_The records_.
**********

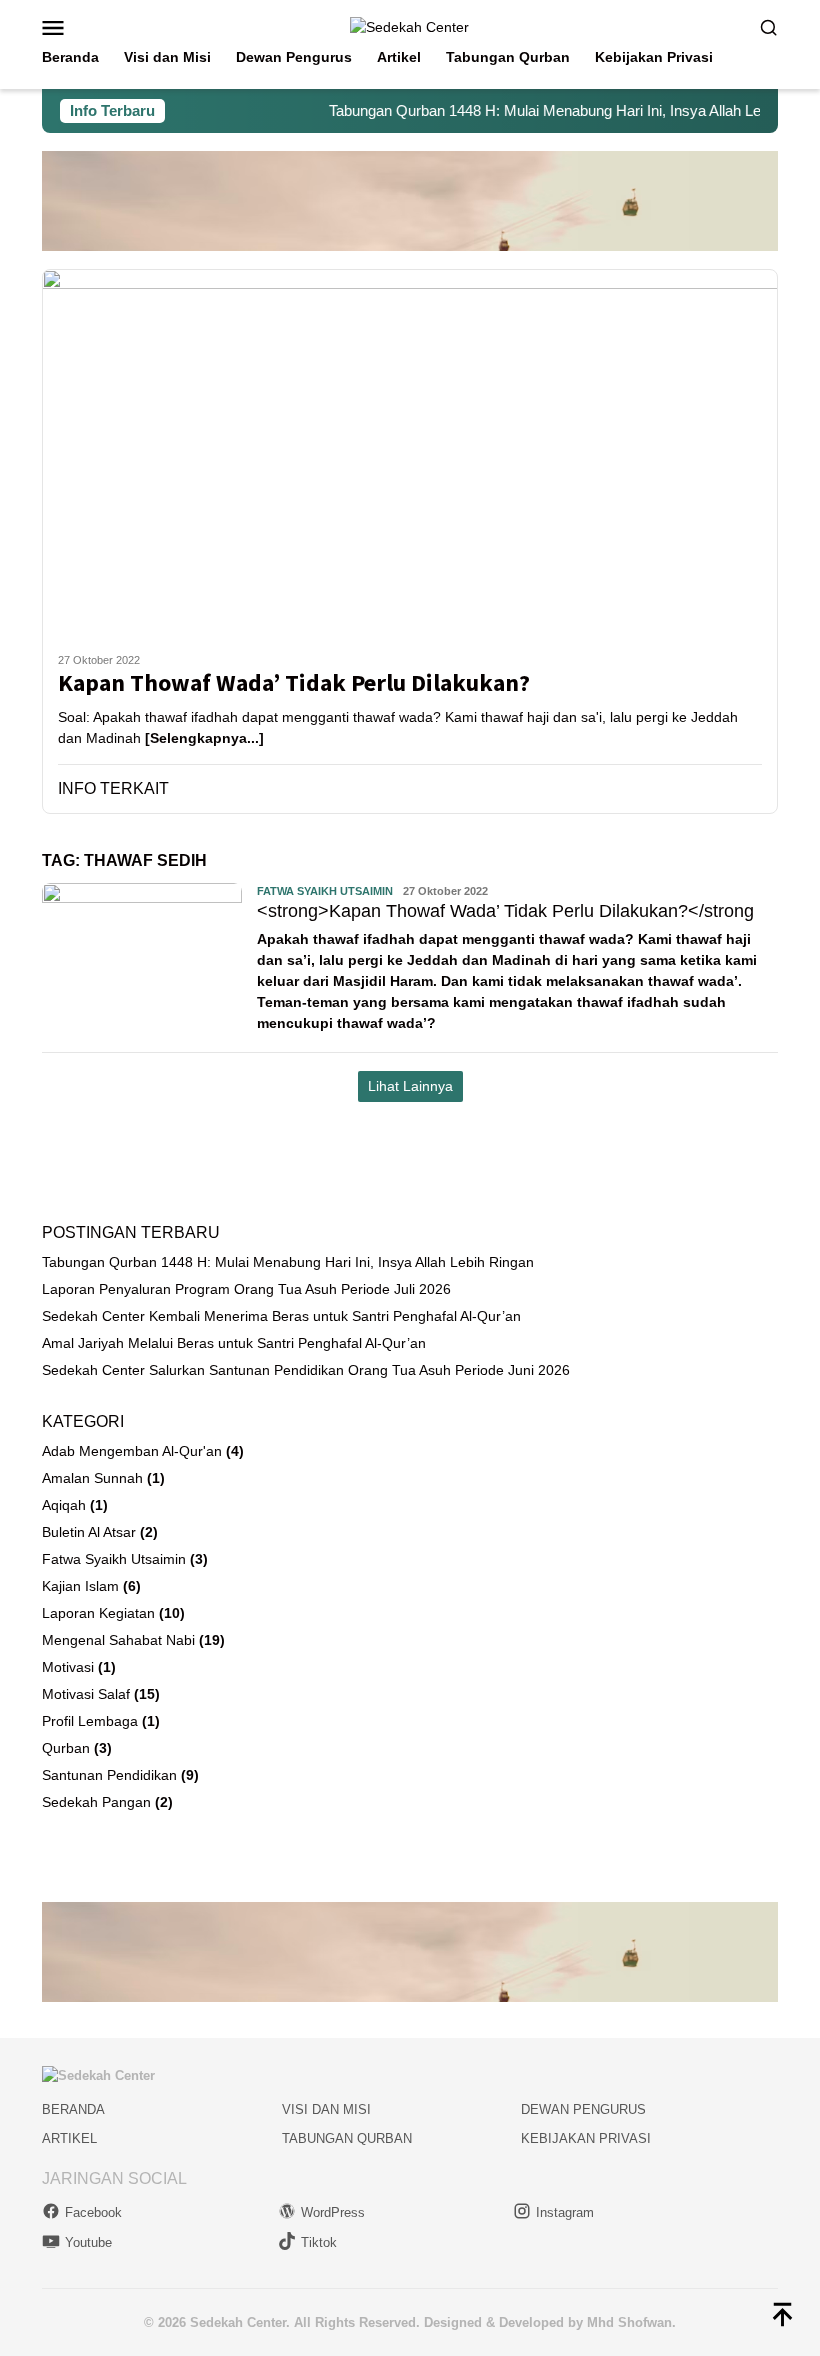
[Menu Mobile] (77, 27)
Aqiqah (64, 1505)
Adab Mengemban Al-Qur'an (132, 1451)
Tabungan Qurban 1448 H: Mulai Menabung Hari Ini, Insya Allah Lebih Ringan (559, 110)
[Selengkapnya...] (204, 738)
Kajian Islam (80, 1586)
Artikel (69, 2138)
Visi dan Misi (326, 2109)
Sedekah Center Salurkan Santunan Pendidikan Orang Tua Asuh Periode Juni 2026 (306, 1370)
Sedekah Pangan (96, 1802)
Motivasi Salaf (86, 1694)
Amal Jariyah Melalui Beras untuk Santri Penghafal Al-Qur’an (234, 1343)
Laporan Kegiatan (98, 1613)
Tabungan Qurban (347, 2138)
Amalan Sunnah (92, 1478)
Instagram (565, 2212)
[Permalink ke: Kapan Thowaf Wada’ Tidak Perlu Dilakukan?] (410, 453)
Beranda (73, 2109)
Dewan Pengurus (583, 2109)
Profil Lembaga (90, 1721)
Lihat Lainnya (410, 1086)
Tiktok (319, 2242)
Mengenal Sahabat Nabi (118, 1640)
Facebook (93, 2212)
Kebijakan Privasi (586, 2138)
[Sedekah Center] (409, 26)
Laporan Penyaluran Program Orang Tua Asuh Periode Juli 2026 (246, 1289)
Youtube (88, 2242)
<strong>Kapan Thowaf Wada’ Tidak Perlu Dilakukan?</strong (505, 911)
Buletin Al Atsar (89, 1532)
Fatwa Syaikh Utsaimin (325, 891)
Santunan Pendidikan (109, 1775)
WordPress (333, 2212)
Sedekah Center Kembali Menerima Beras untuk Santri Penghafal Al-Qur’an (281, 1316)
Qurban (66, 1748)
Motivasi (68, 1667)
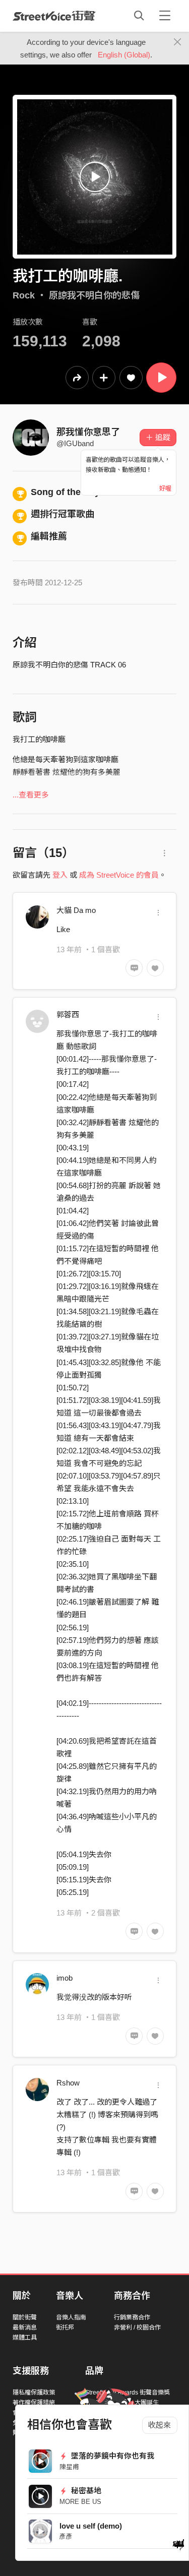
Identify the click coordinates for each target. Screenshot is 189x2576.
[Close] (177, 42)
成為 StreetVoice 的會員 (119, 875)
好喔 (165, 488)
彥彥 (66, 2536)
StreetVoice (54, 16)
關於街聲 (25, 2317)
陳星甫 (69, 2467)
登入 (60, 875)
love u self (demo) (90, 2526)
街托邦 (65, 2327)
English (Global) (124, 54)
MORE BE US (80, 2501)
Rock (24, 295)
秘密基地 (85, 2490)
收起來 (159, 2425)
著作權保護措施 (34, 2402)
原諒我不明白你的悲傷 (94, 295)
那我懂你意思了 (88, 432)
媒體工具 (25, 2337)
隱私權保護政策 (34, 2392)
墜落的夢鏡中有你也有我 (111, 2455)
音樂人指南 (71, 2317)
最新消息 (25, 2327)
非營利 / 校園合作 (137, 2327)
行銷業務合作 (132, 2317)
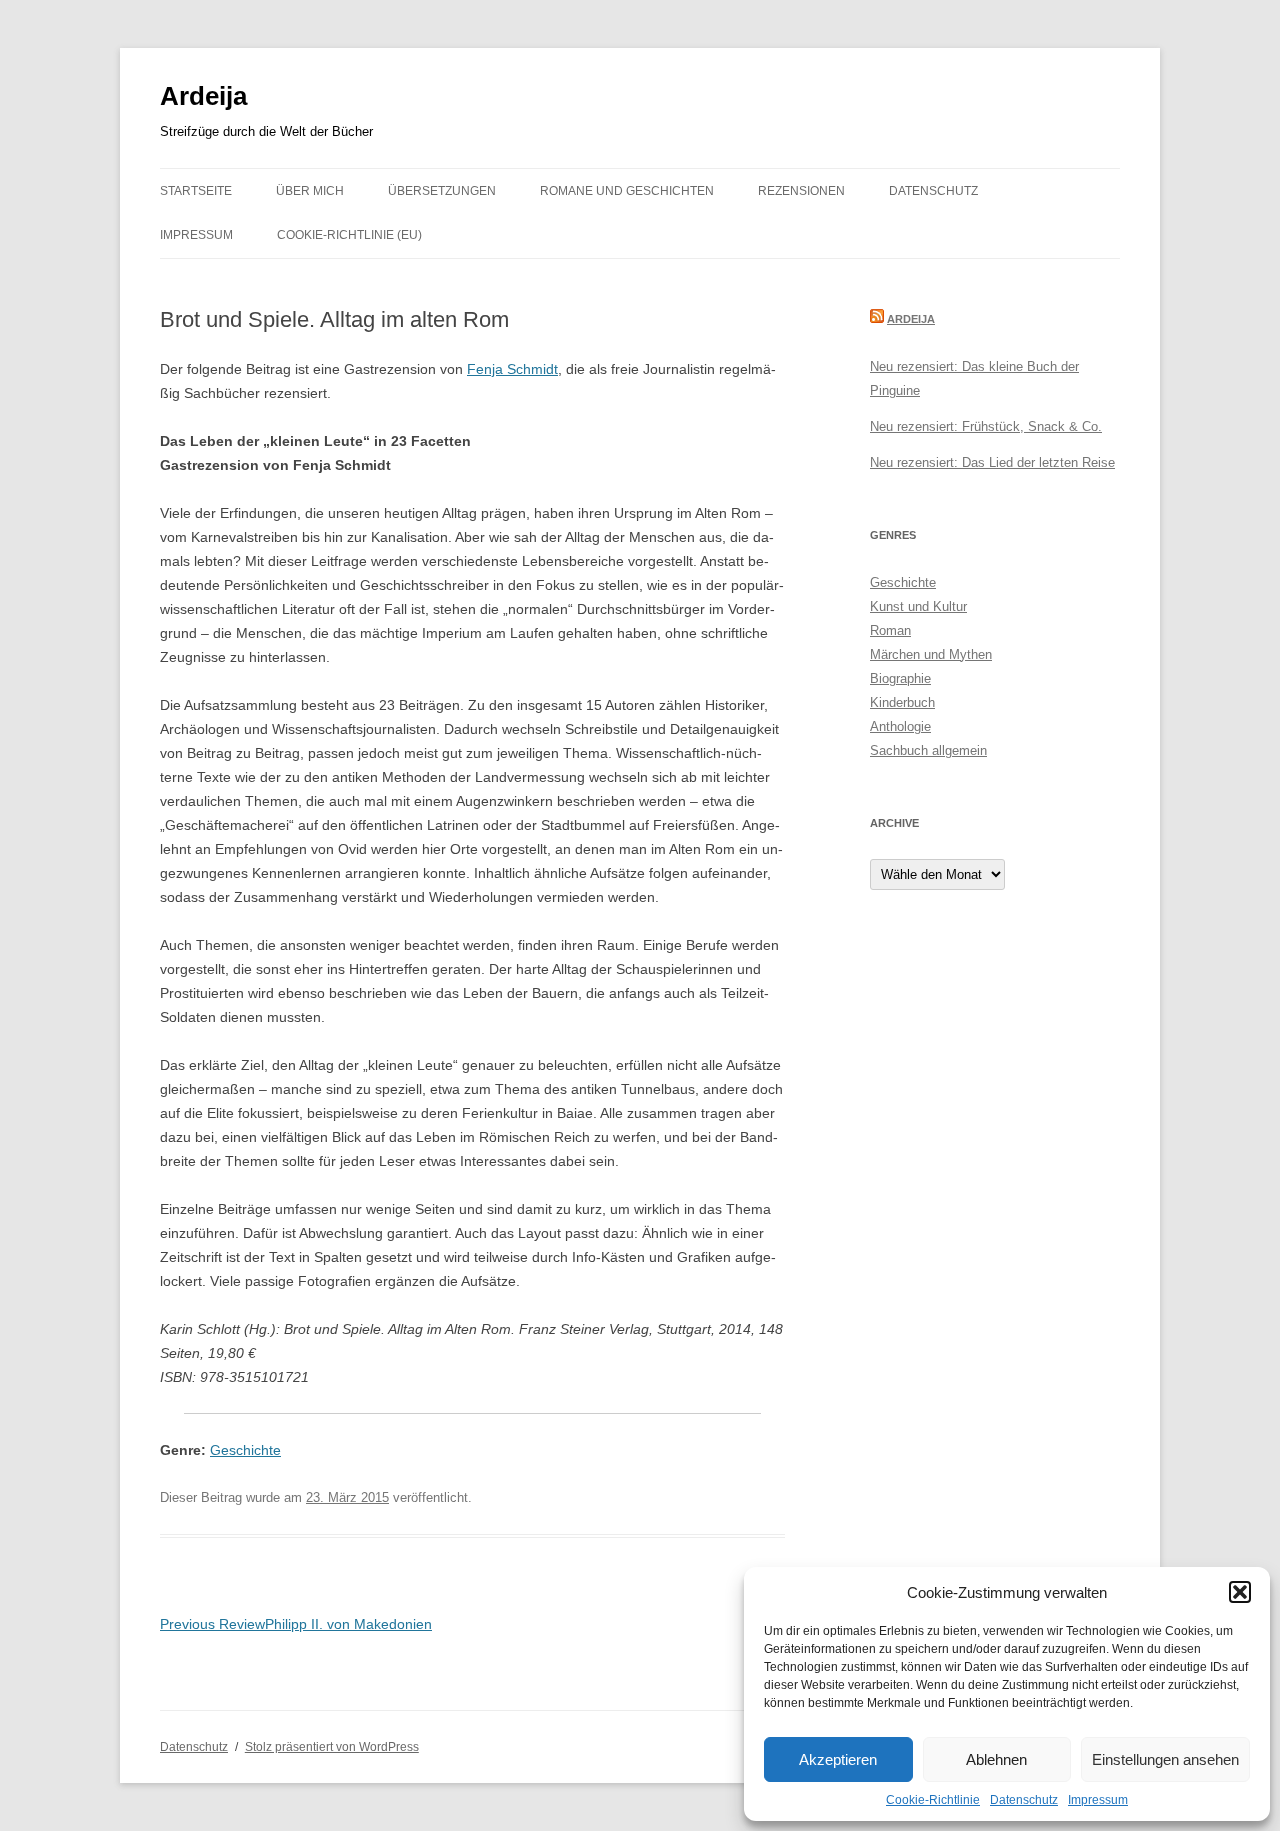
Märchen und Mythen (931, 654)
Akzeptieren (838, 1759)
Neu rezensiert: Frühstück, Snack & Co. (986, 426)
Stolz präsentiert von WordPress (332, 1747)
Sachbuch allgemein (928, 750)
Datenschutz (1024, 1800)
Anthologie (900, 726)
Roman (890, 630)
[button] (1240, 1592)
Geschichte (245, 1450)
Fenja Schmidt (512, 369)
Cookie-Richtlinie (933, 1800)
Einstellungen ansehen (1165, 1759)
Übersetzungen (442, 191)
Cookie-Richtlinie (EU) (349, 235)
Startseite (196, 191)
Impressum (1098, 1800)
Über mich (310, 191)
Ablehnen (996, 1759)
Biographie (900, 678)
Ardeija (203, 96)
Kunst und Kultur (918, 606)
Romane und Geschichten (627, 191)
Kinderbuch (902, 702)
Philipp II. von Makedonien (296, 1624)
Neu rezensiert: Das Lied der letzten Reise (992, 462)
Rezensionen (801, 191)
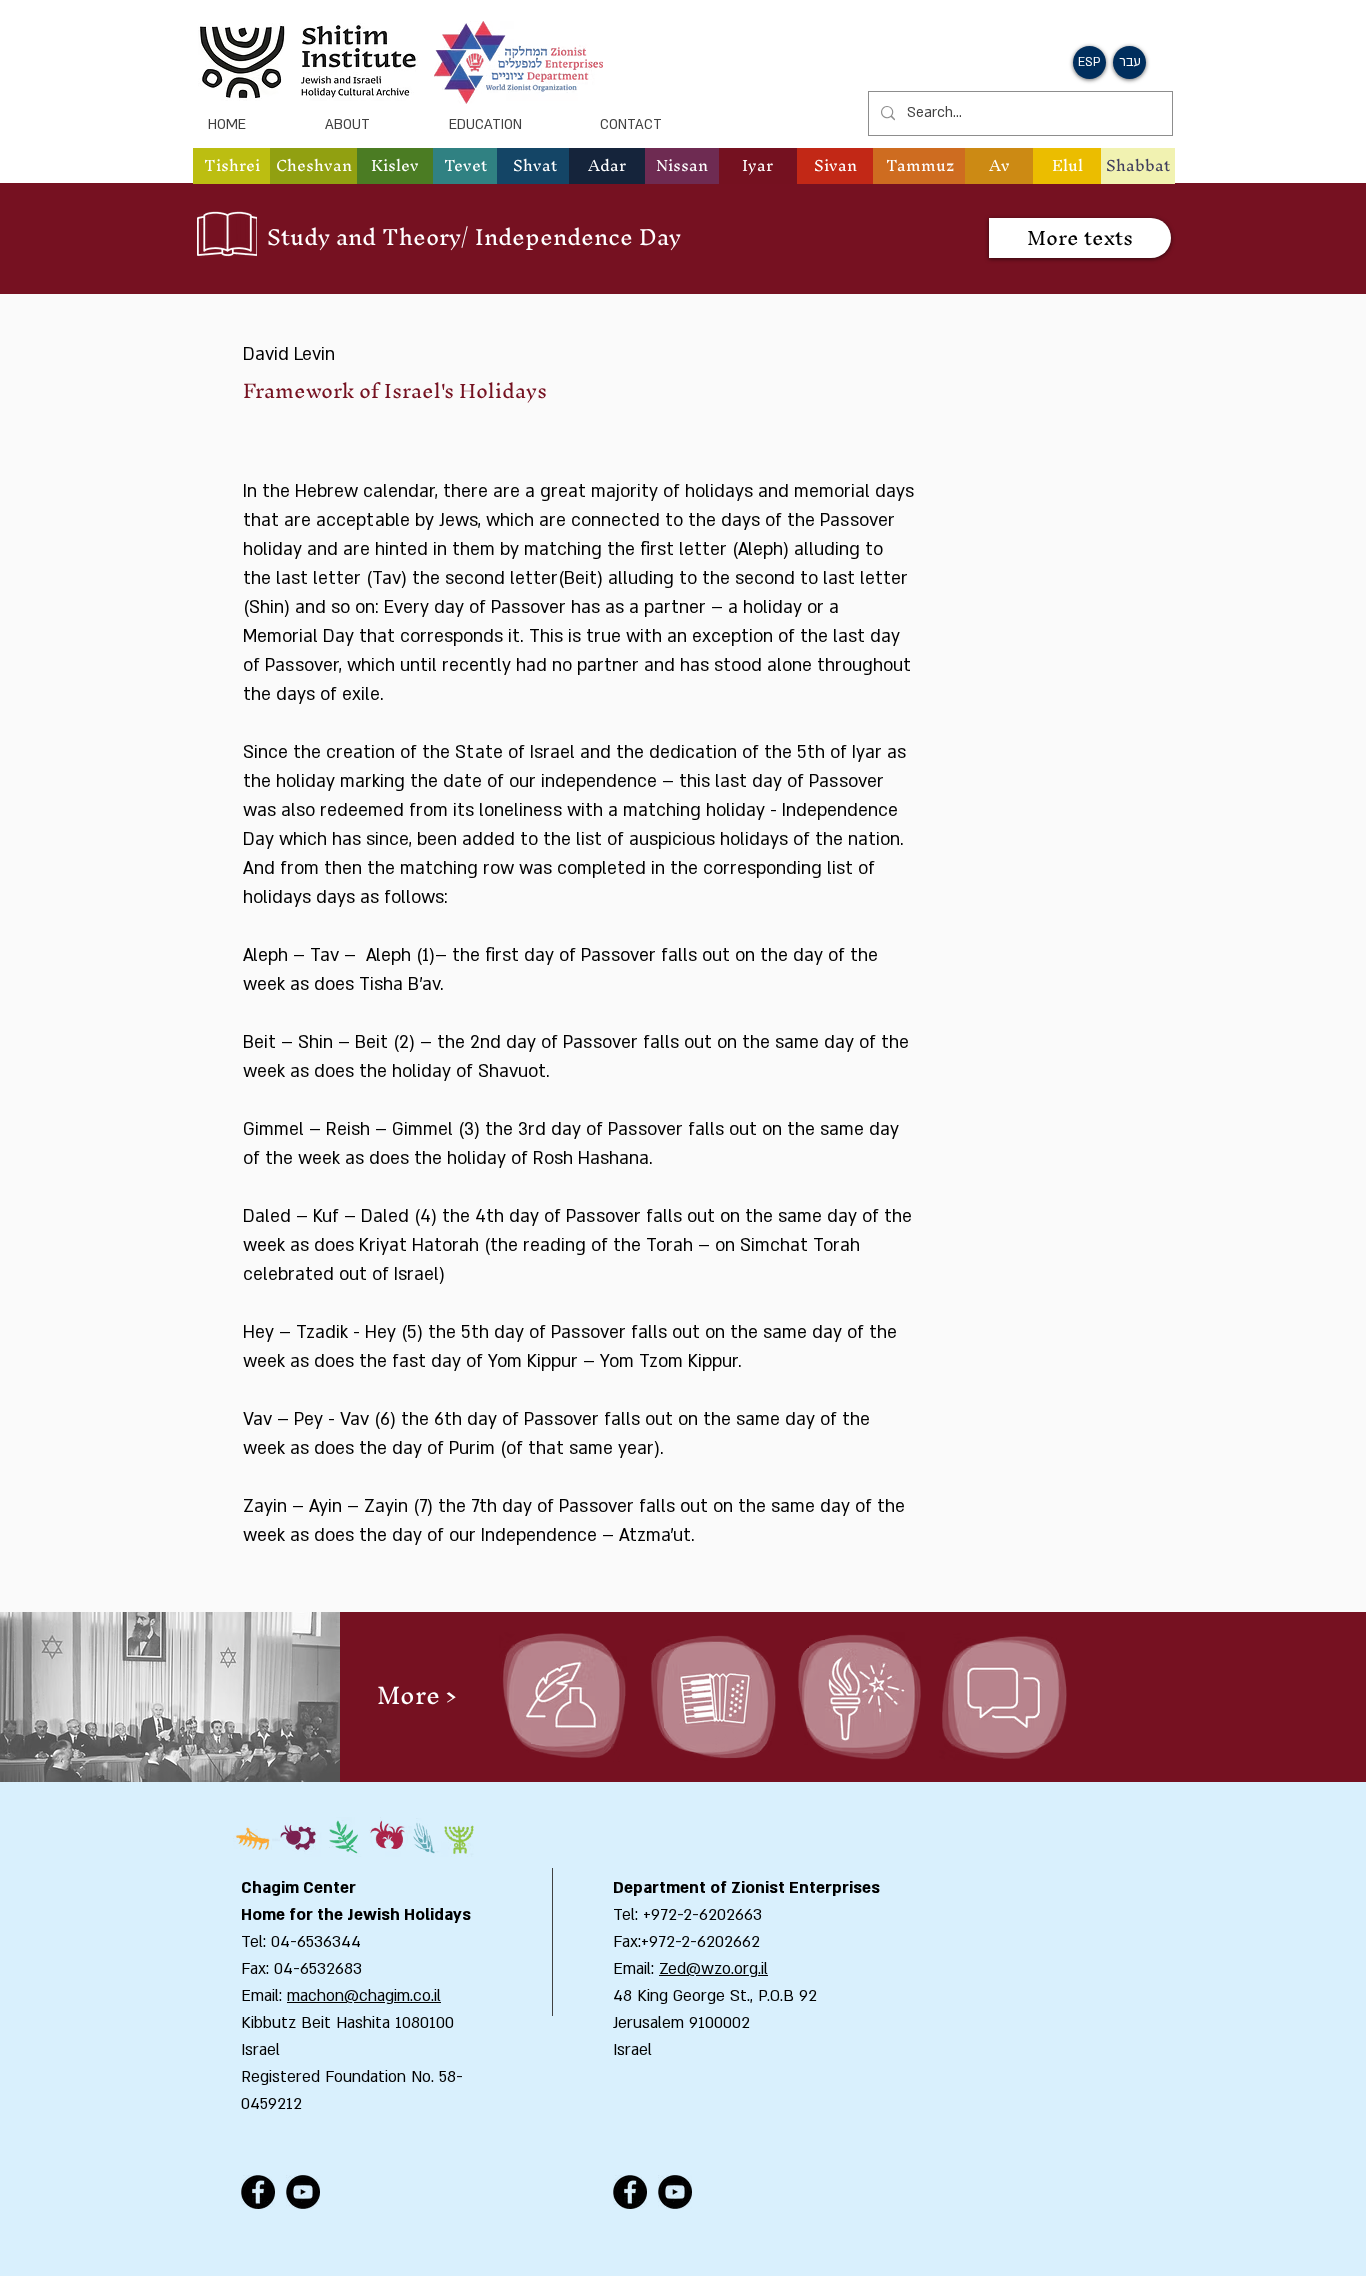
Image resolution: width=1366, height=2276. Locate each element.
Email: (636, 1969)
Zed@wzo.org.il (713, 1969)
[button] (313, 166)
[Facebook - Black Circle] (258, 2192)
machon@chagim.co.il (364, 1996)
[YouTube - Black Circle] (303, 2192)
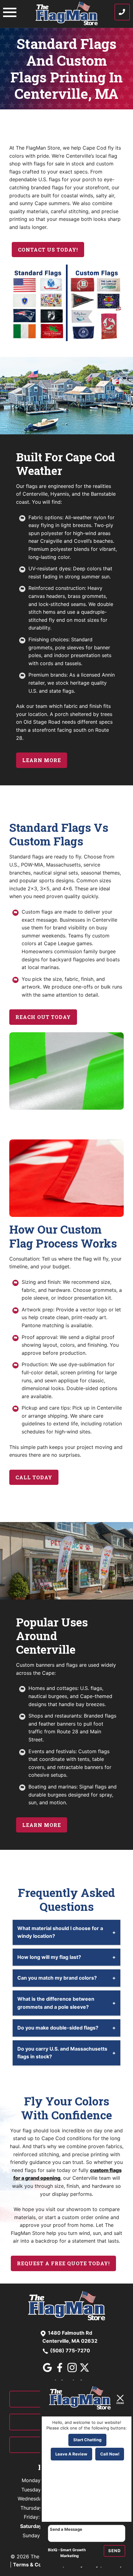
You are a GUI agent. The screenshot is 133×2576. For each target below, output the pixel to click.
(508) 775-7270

**********

_Your objective_.
In the entries above, one line contains "[Selengkapnya...] (204, 738)" and another contains "Fatwa Syaikh Utsaimin (325, 891)". Reproduce exactly those two lines and the lines between them, nothing else.

_Task result_.
[Selengkapnya...] (204, 738)
Kajian Islam (80, 1586)
Artikel (69, 2138)
Visi dan Misi (326, 2109)
Sedekah Center Salurkan Santunan Pendidikan Orang Tua Asuh Periode Juni 2026 (306, 1370)
Sedekah Pangan (96, 1802)
Motivasi Salaf (86, 1694)
Amal Jariyah Melalui Beras untuk Santri Penghafal Al-Qur’an (234, 1343)
Laporan Kegiatan (98, 1613)
Tabungan Qurban (347, 2138)
Amalan Sunnah (92, 1478)
Instagram (565, 2212)
[Permalink ke: Kapan Thowaf Wada’ Tidak Perlu Dilakukan?] (410, 453)
Beranda (73, 2109)
Dewan Pengurus (583, 2109)
Profil Lembaga (90, 1721)
Lihat Lainnya (410, 1086)
Tiktok (319, 2242)
Mengenal Sahabat Nabi (118, 1640)
Facebook (93, 2212)
Kebijakan Privasi (586, 2138)
[Sedekah Center] (409, 26)
Laporan Penyaluran Program Orang Tua Asuh Periode Juli 2026 (246, 1289)
Youtube (88, 2242)
<strong>Kapan Thowaf Wada’ Tidak Perlu Dilakukan?</strong (505, 911)
Buletin Al Atsar (89, 1532)
Fatwa Syaikh Utsaimin (325, 891)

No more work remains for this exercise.